#NPsychPick of the Month: Use of smartphones and tablets after acquired brain injury to support cognition. Disabil. Rehabil.: Assist. Technol. April 2023
NPsych Pick of the Month: April 2023
Use of smartphones and tablets after acquired brain injury to support cognition
Journal: Disability and Rehabilitation: Assistive Technology, 2023
To describe the use of mobile devices after acquired brain injury (ABI), from the perspectives of injured individuals and significant others, and to examine factors associated with mobile device use for cognition.

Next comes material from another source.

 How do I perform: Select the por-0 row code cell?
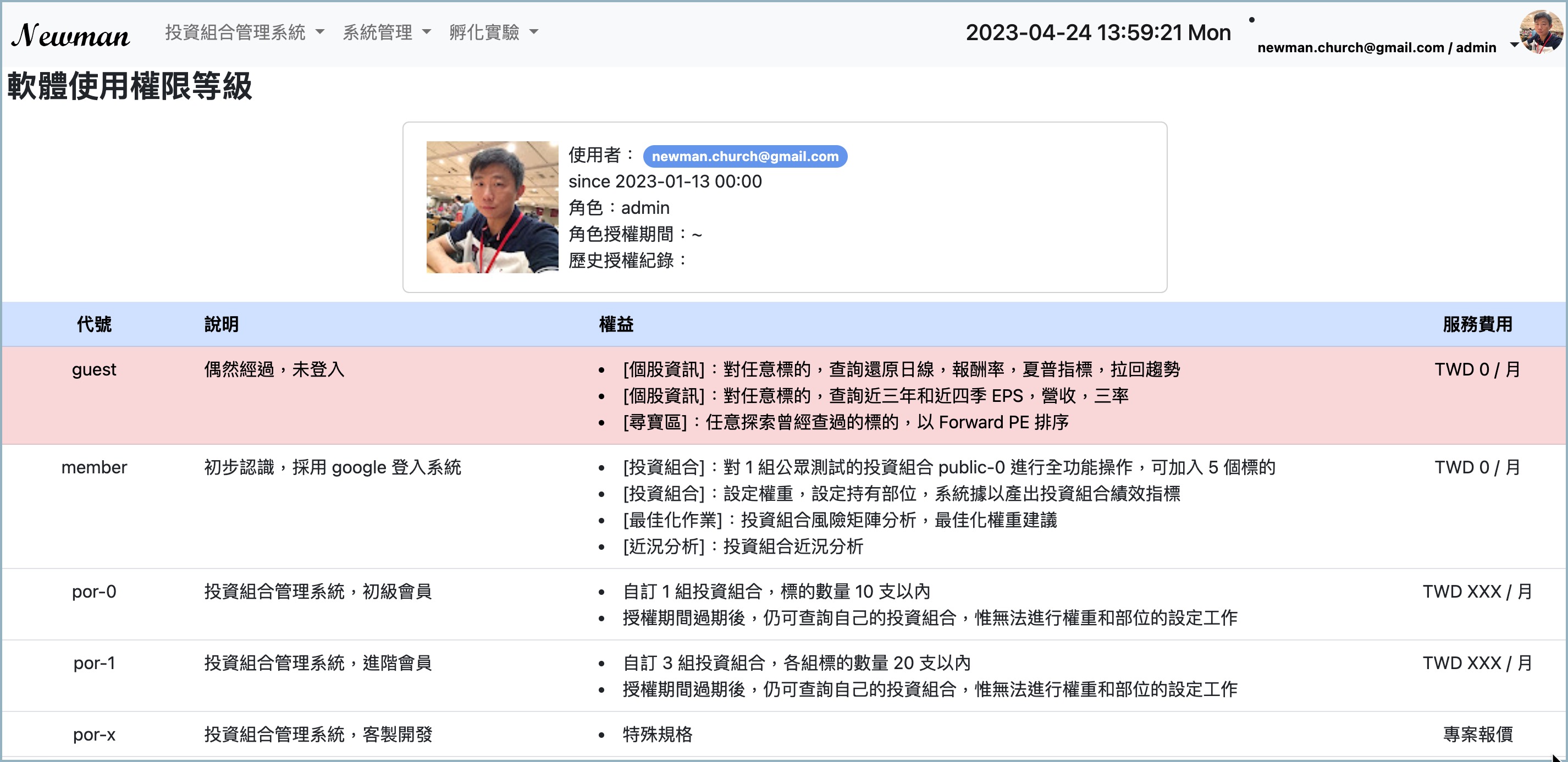(93, 592)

Cross-sectional study with 50 adults with moderate/severe traumatic brain injury or stroke (42% women; mean of 50.7 years old, 4.6 years post-ABI), and 24 significant others. Participants completed questionnaires on mobile technology, cognitive functioning and the impact of technology.
Of 45/50 adults with ABI who owned a smartphone/tablet, 31% reported difficulties in using their device post-injury, 44% had received support, and 46% were interested in further training. Significant others reported motor/visual impairments and the fear of becoming dependent on technology as barriers for mobile device use, and 65% mentioned that their injured relative needed additional support. Mobile device use for cognition was common (64%), predicted in a regression model by lower subjective memory and more positive perception of the psychosocial impacts of technology, and also associated in univariate analyses with younger age, lower executive functioning, and greater use of memory strategies.
Using mobile devices for cognition is common post-ABI but remains challenging for a significant proportion. Developing training approaches may help supporting technology use.
IMPLICATIONS FOR REHABILITATION
Using mobile electronic devices (smartphones and tablets) is common after acquired brain injury (ABI) but is challenging for a significant proportion of individuals.
After the ABI, close to 50% of individuals receive support in using their mobile device, mostly from family members and friends, but rarely from rehabilitation clinicians or technology specialists.
In a sample of 50 adults with ABI, more frequent use of mobile devices to support cognition was associated with poorer subjective memory and executive functioning, greater use of memory strategies, more positive perception of the psychosocial impacts of technology, and younger age.